There are only two kinds of people in the end: those who say to God, “Thy will be done,” and those to whom God says, in the end, “Thy will be done.”

I don’t mean to be melodramatic, Jesus — you’ve put up with a lot of that in our time together — but fiat voluntas tua, and I’m going to bed.

“But my dear Sebastian, you can’t seriously believe it all.”
“Can’t I?”
“I mean about Christmas and the star and the three kings and the ox and the ass.”
“Oh yes. I believe that. It’s a lovely idea.”
“But you can’t believe things because they’re a lovely idea.”
“But I do. That’s how I believe.”1

One of my favorite things about being a Christian is the fact that there’s no such thing as “too good to be true.” The phrase is a contradiction: being Christian means knowing that the good and the true are the same. The truer a thing is, the more good it is, and vice versa.

I know the Brideshead quotation sounds like pure naïveté. In one sense it is. Anybody who lives in the world knows that true things, facts, are very often not good and not beautiful. You just have to read the news. Forget that, you just have to walk down the street: every time I walk out of the Y, the same junkies are sitting on the curb, too drugged out even to know how miserable they are.2

Forget even walking down the street, you just have to grow up in the 21st century, in your own family.
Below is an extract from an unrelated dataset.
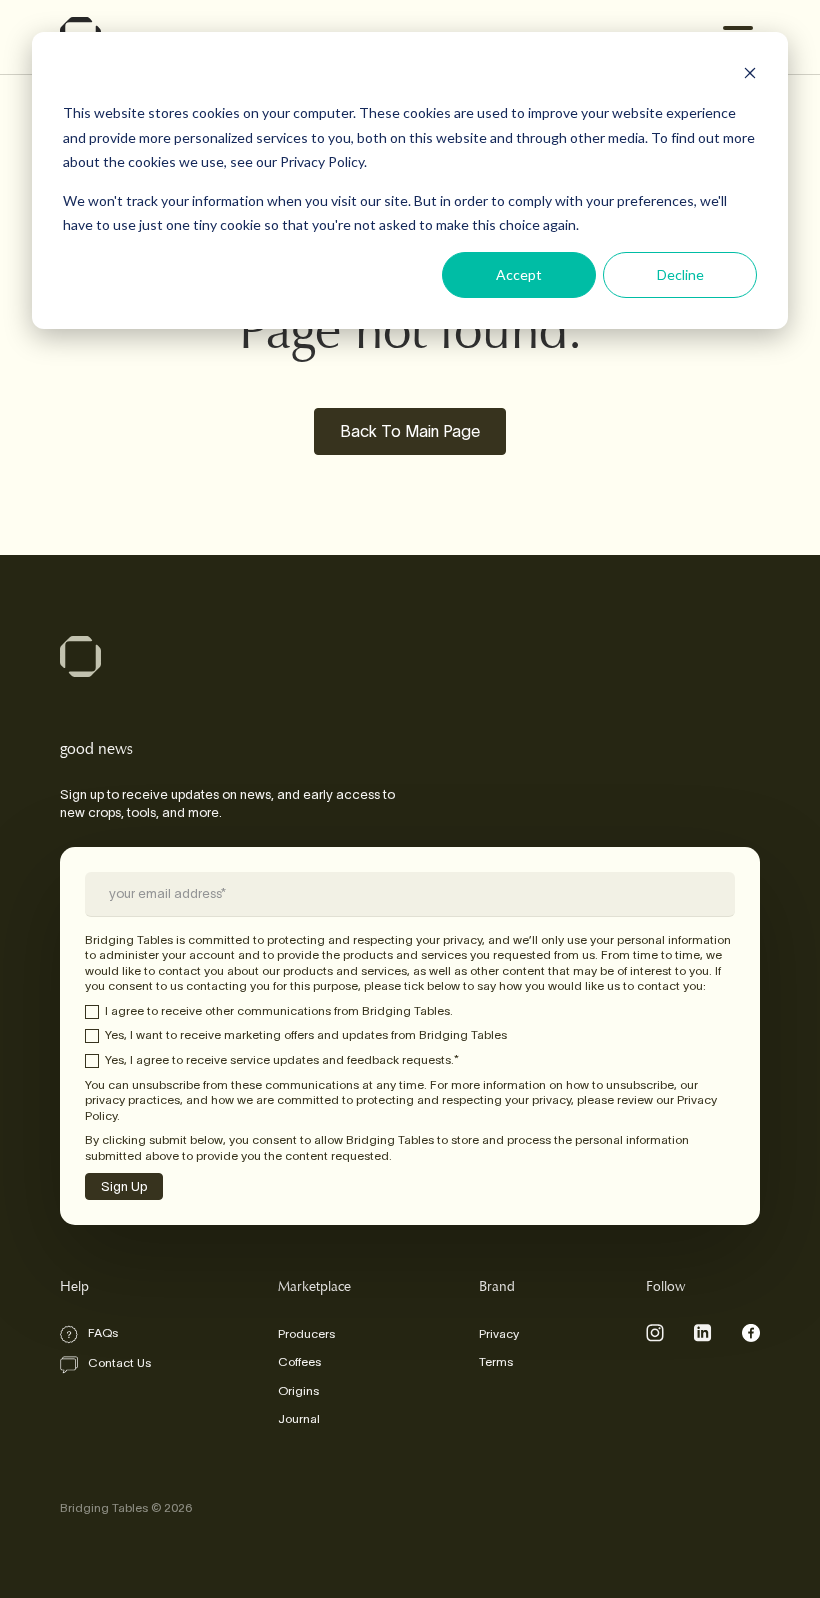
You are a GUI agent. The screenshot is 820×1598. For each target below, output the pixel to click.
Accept (519, 274)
I don’t care how wonderful your family is; whenever you get any group of people together there will be bitterness, misunderstanding, and even cruelty. That’s not what people are at heart, but it’s what sin does to the world.

Christianity doesn’t deny any of those things. On the contrary, I don’t know of any system of thought that takes suffering more seriously: even after Jesus rose from the dead in glory, there were still nail wounds in his hands.

Christianity doesn’t even say, “Yes, the world’s dreadful but if you just wait long enough you’ll die and then you’ll get to be happy!” To be Christian isn’t to ignore suffering or to wait for it to be over, but to “accept and use suffering as Christ did: that is, as a creative, redemptive act.”3 To make suffering the tool of love.

Christianity says this: the best things are also the truest things, and the most beautiful. Beautiful things are beautiful because they are true. That’s what beauty is: it is what truth does to us. We are built to be drawn to truth, to love it like a mole loves dirt, like meat loves salt.4

Being a Christian means never having to decide between what’s true and what you love. It’s just that figuring out what you love, and what love is, takes time, and learning how to strip away everything else.

1 From Brideshead Revisited.
2 Okay, so I’m trying to make the place I live sound a little more badass than it is. Mainly it’s just Main Street that’s like that.
3 Archbishop Chaput’s Render Unto Caesar, p. 47.
4 I forget whether the meat-and-salt thing is from King Lear or Cap-o’-Rushes, maybe both. But about that: I was at the beach recently with my older sister. Her kids found these strange little crab-things that live just under the surface, where the waves meet the beach. When you dig them up, they burrow back into the sand so quickly it’s like they’re moving through melted butter. My sister said, It’s like that story about the Zen disciple who wanted to see God: that’s how they must feel, they want to get into that sand so bad. I have a cool sister.